C’è bisogno di dire a dei figli della pace che cos’è il bene della pace? Poiché, dunque, questa cosa grande, mirabile e degna di essere ardentemente cercata da tutti quelli che amano il Signore, corre ormai il rischio di essere ridotta a un puro nome, poiché l’iniquità si è moltiplicata a motivo del raffreddamento dell’amore presso i più (cf. Mt 24,12), ritengo sia bene che quelli che servono il Signore in tutta sincerità e verità abbiano come unico scopo delle loro fatiche quello di ricondurre all’unità le chiese divise tra loro in tante frazioni e in tanti modi… Niente è proprio del cristiano quanto lavorare per la pace; perciò il Signore ci ha promesso per questo una grandissima ricompensa (cf. Mt 5,9) (Basilio il Grande, Lettere 114).

Qual è il legame tra l’unità della chiesa e la pace nel nostro mondo? Ci è parso che questo legame esista e che sia molto stretto. “Il vincolo della pace” (syndesmós tês eirénes) può e deve placare i conflitti e le guerre di cui l’umanità è vittima… Le chiese hanno un’enorme responsabilità nella promozione della pace in questo mondo.

La Divina liturgia racchiude un’immensa ricchezza a questo proposito. Essa ridice instancabilmente il dono della pace che le dona il Cristo risorto. Subito dopo la benedizione del regno di Dio, Padre, Figlio e Spirito santo, l’assemblea eucaristica è invitata a “pregare il Signore nella pace” (en eiréne toû Kyríou deethômen), a invocare la pace con il fratello, anche con quello che ha qualcosa contro di noi, pace tra le chiese di Dio, pace per il mondo intero. Vi è qui una possibilità di catechesi a partire dalla pace annunciata nella Divina liturgia che dovrebbe ispirare la predicazione dei pastori.
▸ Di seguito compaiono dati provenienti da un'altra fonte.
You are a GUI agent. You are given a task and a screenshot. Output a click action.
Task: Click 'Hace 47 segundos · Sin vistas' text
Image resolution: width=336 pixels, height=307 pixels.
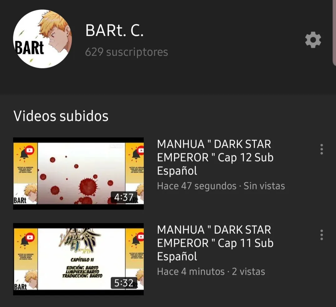pos(221,186)
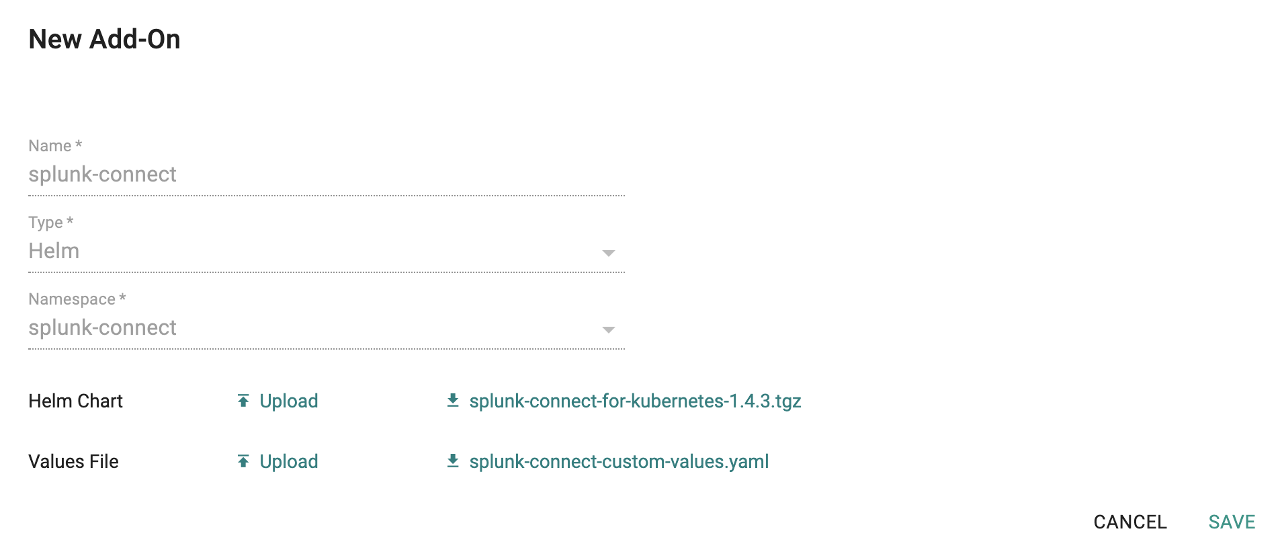
Task: Click the Upload link for Helm Chart
Action: (289, 401)
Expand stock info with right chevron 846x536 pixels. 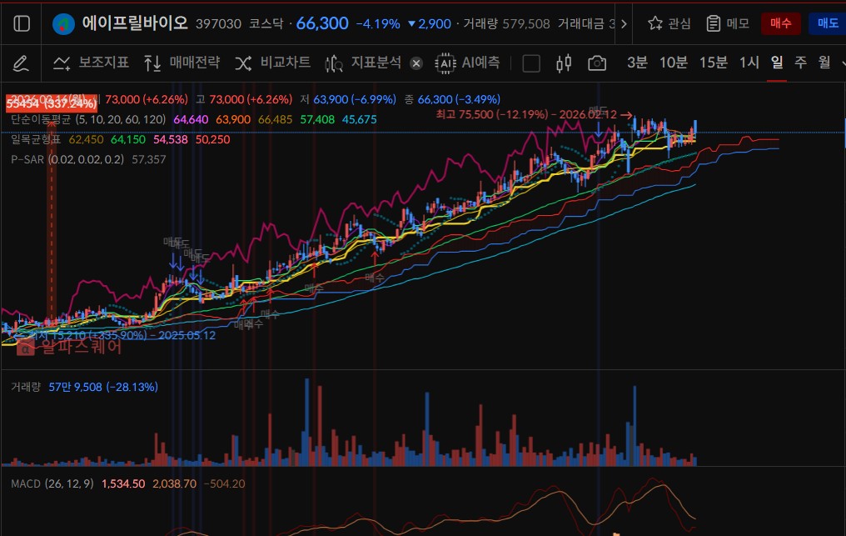625,23
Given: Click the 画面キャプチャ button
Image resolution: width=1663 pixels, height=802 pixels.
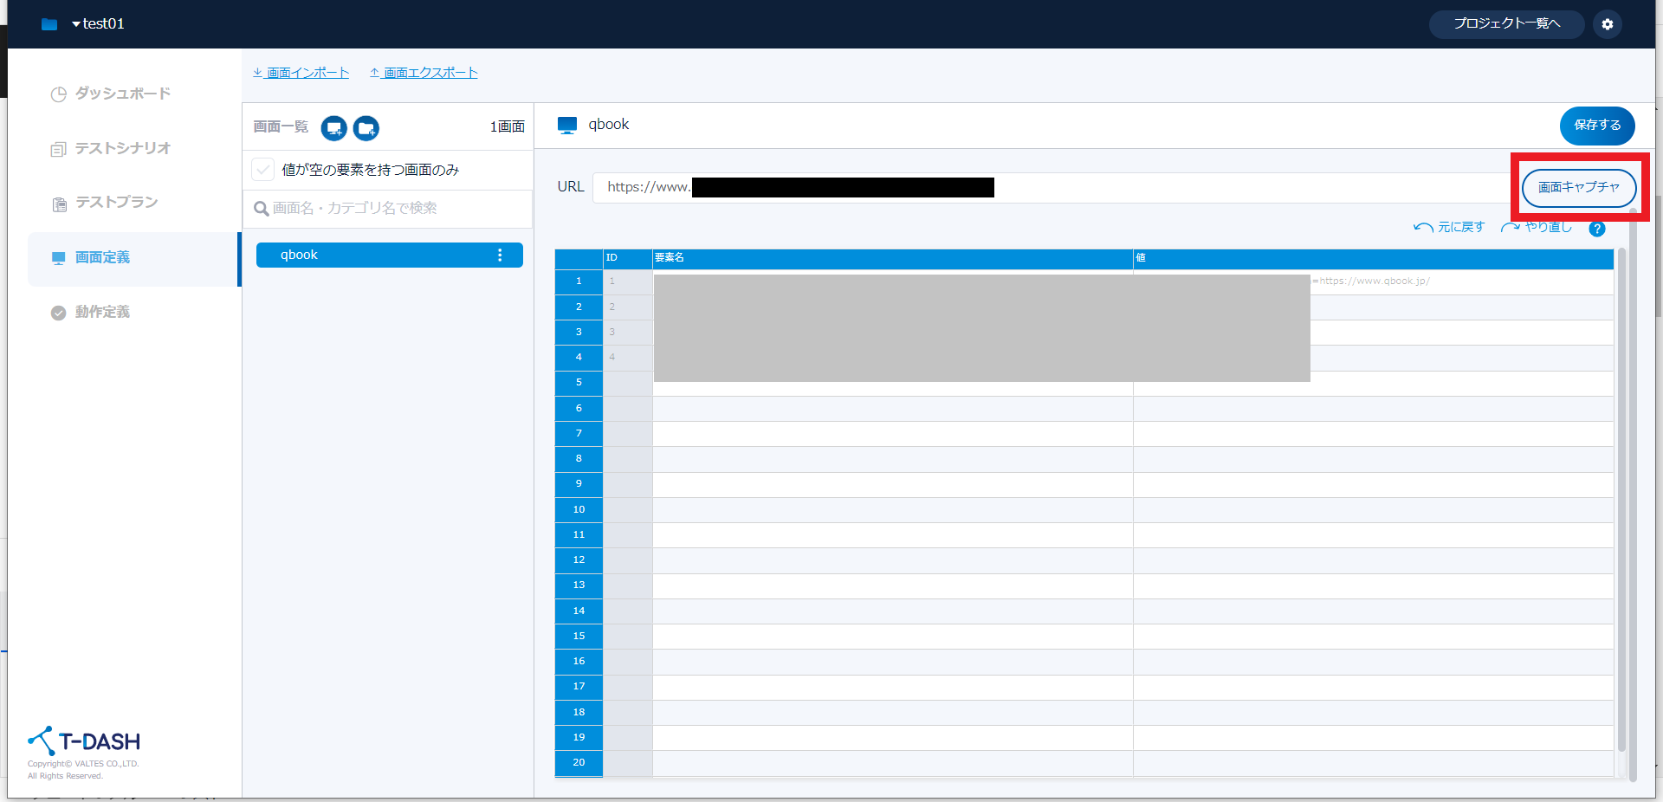Looking at the screenshot, I should [x=1578, y=188].
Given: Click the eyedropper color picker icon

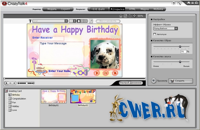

Non sarebbe anche il caso di togliere, o di non utilizzare più, gli anatemi presenti nei libri liturgici contro le altre chiese? Pensiamo agli anatemi contro papa Leone o contro Severo di Antiochia. Forse avevano una certa utilità pastorale in una determinata epoca, ma oggi non finiscono per rinchiuderci in un’identità ecclesiale esclusiva?

Le nostre chiese hanno tutte accettato, quando ne avevano la possibilità, la “coercizione”, il ricorso alla violenza, con o senza l’appoggio del “braccio secolare” per reprimere l’eresia, a motivo della sua diversa formulazione dogmatica. La politica ha abusivamente utilizzato la chiesa, le chiese, così come le chiese hanno abusato della loro influenza sulla società. Quale sinfonia tra trono e altare, nel rispetto di ciò che spetta a Dio e di ciò che spetta a Cesare?

Permettetemi di raccontare a questo proposito un’esperienza personale. Ormai molti anni fa, avevo studiato gli atti e la storia dei concili di Efeso (431) e di Calcedonia (451). Avevo appreso che il patriarca Flaviano di Costantinopoli era morto in seguito ai maltrattamenti inflittigli dai monaci copti nel sinodo di Efeso del 449 (il famoso latrocinio della storiografia calcedonese). Quando visitai per la prima volta il monastero di San Macario a Scete, fui invitato a venerare le reliquie del vescovo Macario, morto in seguito ai colpi e alle ferite inflitte dai monaci calcedonesi. Per me fu uno choc salutare! Non posso far altro che sperare che i due racconti siano frutto di leggende, ma questi due racconti la dicono lunga sulla costruzione e sul mantenimento nel corso del tempo nella memoria della chiesa dei torti subiti da parte dell’altra chiesa, dimenticando il torto inflitto dalla propria chiesa.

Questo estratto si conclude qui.